Fragmento

+---+

El presidente en ejercicio, Pedro Alliana, expresó su repudio al asesinato del Teniente Coronel Guillermo Alicio Moral Centurión, ocurrido frente a la Facultad de Derecho de la Universidad Nacional de Asunción. Calificó el hecho como un cobarde atentado del crimen organizado contra el Estado y ordenó a las fuerzas de seguridad la respuesta más inmediata y firme. Aseguró que no descansarán hasta capturar y someter a la Justicia a los autores materiales e intelectuales del crimen, destacando que el sacrificio de Moral no será olvidado.
El ataque ocurrió alrededor de las 16:20 cuando dos hombres a bordo de una motocicleta abrieron fuego contra la camioneta del militar. Testigos relataron que se escucharon al menos tres disparos y que los sicarios huyeron hacia la avenida Santísima Trinidad. Pese a los intentos de reanimación por parte de bomberos voluntarios, el oficial falleció en el lugar.
Guillermo Moral, de 44 años, además de su carrera militar cursaba el décimo semestre de Derecho y se desempeñaba como jefe del Departamento de Personal de la Suprema Corte de Justicia Militar. Su nombre ya había estado en el centro de un caso de soborno cuando en mayo de 2023 se negó a recibir diez millones de guaraníes para ingresar un teléfono celular al narcotraficante Miguel Ángel Insfrán, conocido como Tío Rico, recluido en la prisión militar de Viñas Cué.

+---+

Datos disponibles
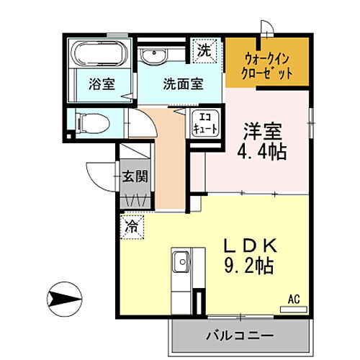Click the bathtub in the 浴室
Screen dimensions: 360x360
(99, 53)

+---+

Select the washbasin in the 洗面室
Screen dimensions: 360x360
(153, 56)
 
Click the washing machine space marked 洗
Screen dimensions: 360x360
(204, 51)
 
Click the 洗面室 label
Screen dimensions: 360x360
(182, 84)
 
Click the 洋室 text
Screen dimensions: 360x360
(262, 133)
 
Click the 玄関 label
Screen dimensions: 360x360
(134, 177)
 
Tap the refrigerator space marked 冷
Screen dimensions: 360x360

+---+

Ejercicio 1
¿Puedes transcribir sin cambios el pasaje de la noticia sobre el asesinato del teniente coronel que va de "El presidente en" a "en el lugar."?
Ejercicio 2
Responde según la noticia sobre el asesinato del teniente coronel:
(a) ¿A qué hora aproximada ocurrió el ataque?
(b) ¿Qué cargo ocupaba Moral en la Suprema Corte de Justicia Militar?
(c) ¿Qué suma se negó a recibir en mayo de 2023?
Ejercicio 3
¿Cómo seguiría la noticia sobre el asesinato del teniente coronel? Escribe su continuación a partir de la última oración del texto.

Respuesta escrita 1
El presidente en ejercicio, Pedro Alliana, expresó su repudio al asesinato del Teniente Coronel Guillermo Alicio Moral Centurión, ocurrido frente a la Facultad de Derecho de la Universidad Nacional de Asunción. Calificó el hecho como un cobarde atentado del crimen organizado contra el Estado y ordenó a las fuerzas de seguridad la respuesta más inmediata y firme. Aseguró que no descansarán hasta capturar y someter a la Justicia a los autores materiales e intelectuales del crimen, destacando que el sacrificio de Moral no será olvidado.
El ataque ocurrió alrededor de las 16:20 cuando dos hombres a bordo de una motocicleta abrieron fuego contra la camioneta del militar. Testigos relataron que se escucharon al menos tres disparos y que los sicarios huyeron hacia la avenida Santísima Trinidad. Pese a los intentos de reanimación por parte de bomberos voluntarios, el oficial falleció en el lugar.

Respuesta escrita 2
(a) Alrededor de las 16:20.
(b) Jefe del Departamento de Personal.
(c) Diez millones de guaraníes.

Respuesta escrita 3
Por ese intento de soborno fueron condenados recientemente el coronel Luis María Belotto Quiñónez, su esposa Alba Lidia Ale de Belotto y el abogado Miguel Ángel Mendieta Fernández, quienes habían buscado que Moral accediera al ingreso del celular para beneficiar a Tío Rico.
La ejecución del militar pone en evidencia la penetración del narcotráfico en distintos ámbitos y representa un desafío directo al Estado. El Gobierno prometió que la sangre del Teniente Coronel no quedará impune y que se reforzará la lucha contra las organizaciones criminales que operan en el país.